I haven’t written  in a long time and here’s my reasons of it. I am just so tired. I am feeling terrible and exhausting writing this in 11pm. I don’t know what exactly is going on with my life but I am so sick with it in general. I mean I don’t like how I am living. I would change like a lot of things right now. But this is one of that moments when you are not happy with yourself and your life. And it happens to everyone just because it is life and there’s always ups and downs you need to come through. The most terrible part of it is that you can’t run away, hide in the corner and wait for the help, but you need to take this, accept this and move on. 

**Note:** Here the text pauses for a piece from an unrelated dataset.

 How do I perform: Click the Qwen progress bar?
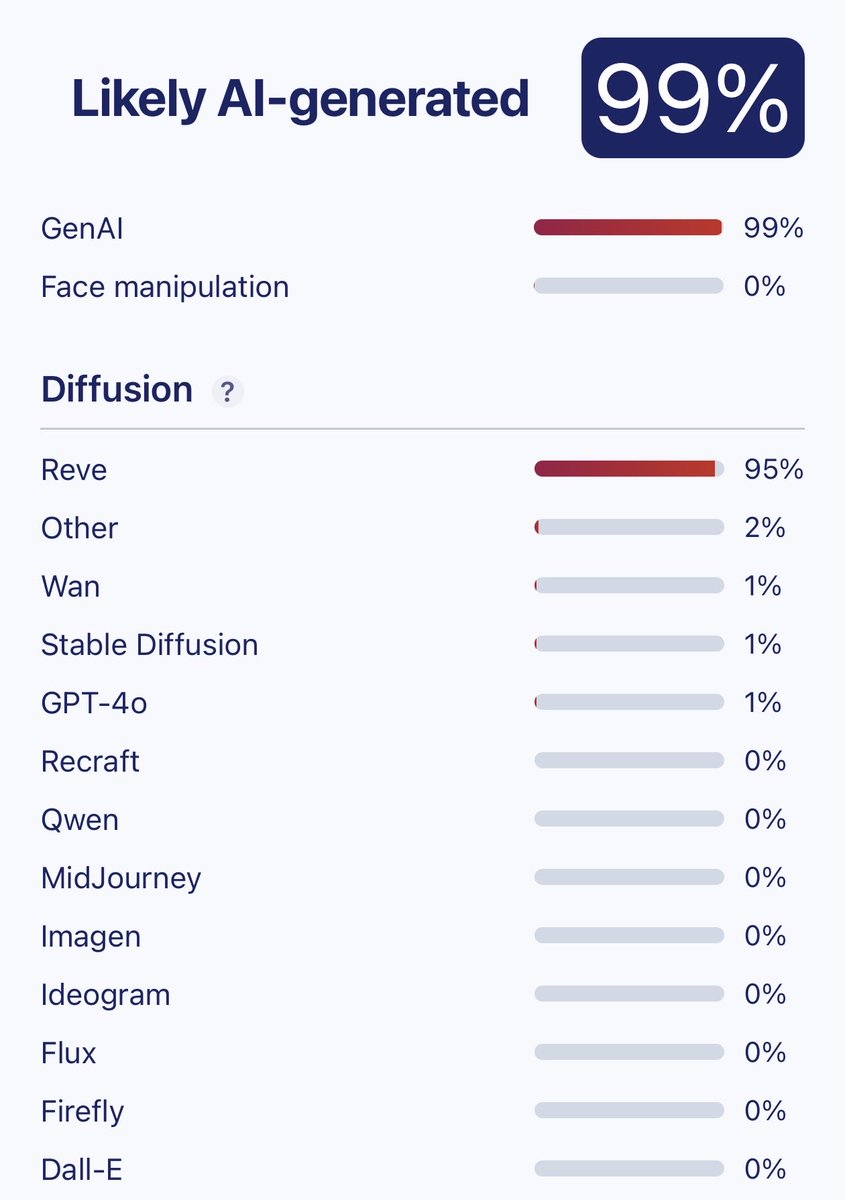coord(628,820)
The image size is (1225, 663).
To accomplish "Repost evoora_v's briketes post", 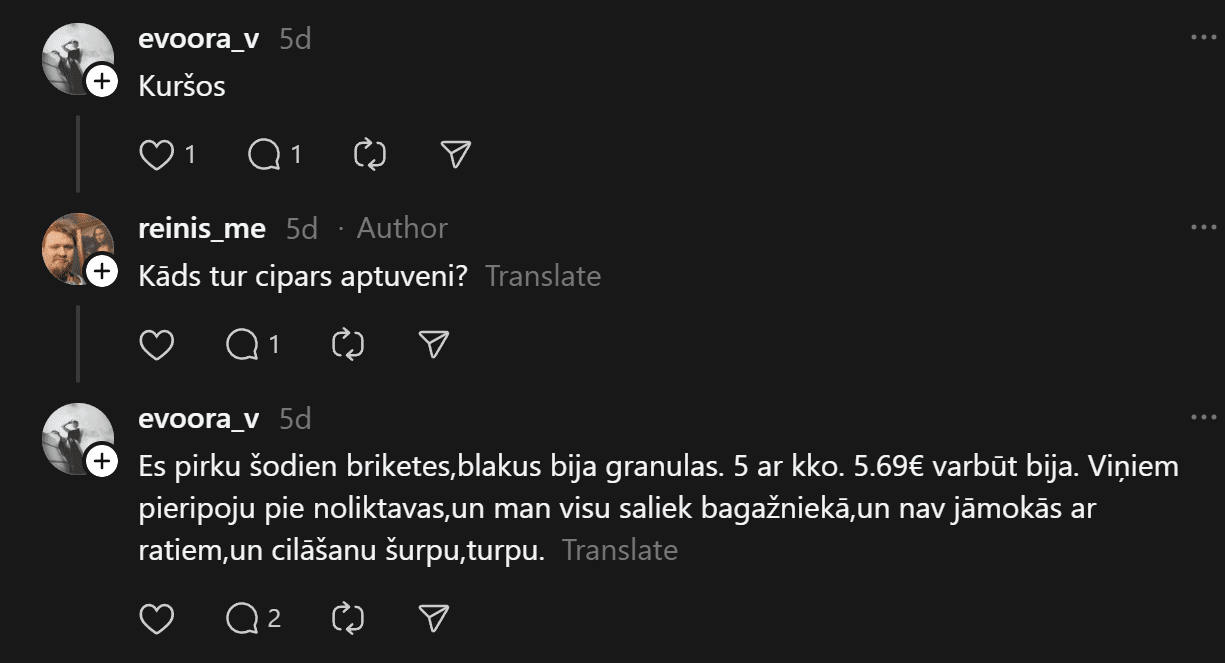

There is so many things that I decided to do but, actually I can’t. I just don’t have time or I am so lazy to do this or I am finding so many excuses. And there is a lot of pressure to deal with. I passed all my exams last month and I applied to many universities to be a student ( Even though I don’t wanna be the one). Also, there is an exciting news – I created a YouTube channel but I didn’t upload any video because I am so scared and this blog is a total disaster. I see that many of you read this posts but you don’t leave any comments and that way I feel really terrible because I think you don’t like it. And it’s the worst thing on earth, believe me. 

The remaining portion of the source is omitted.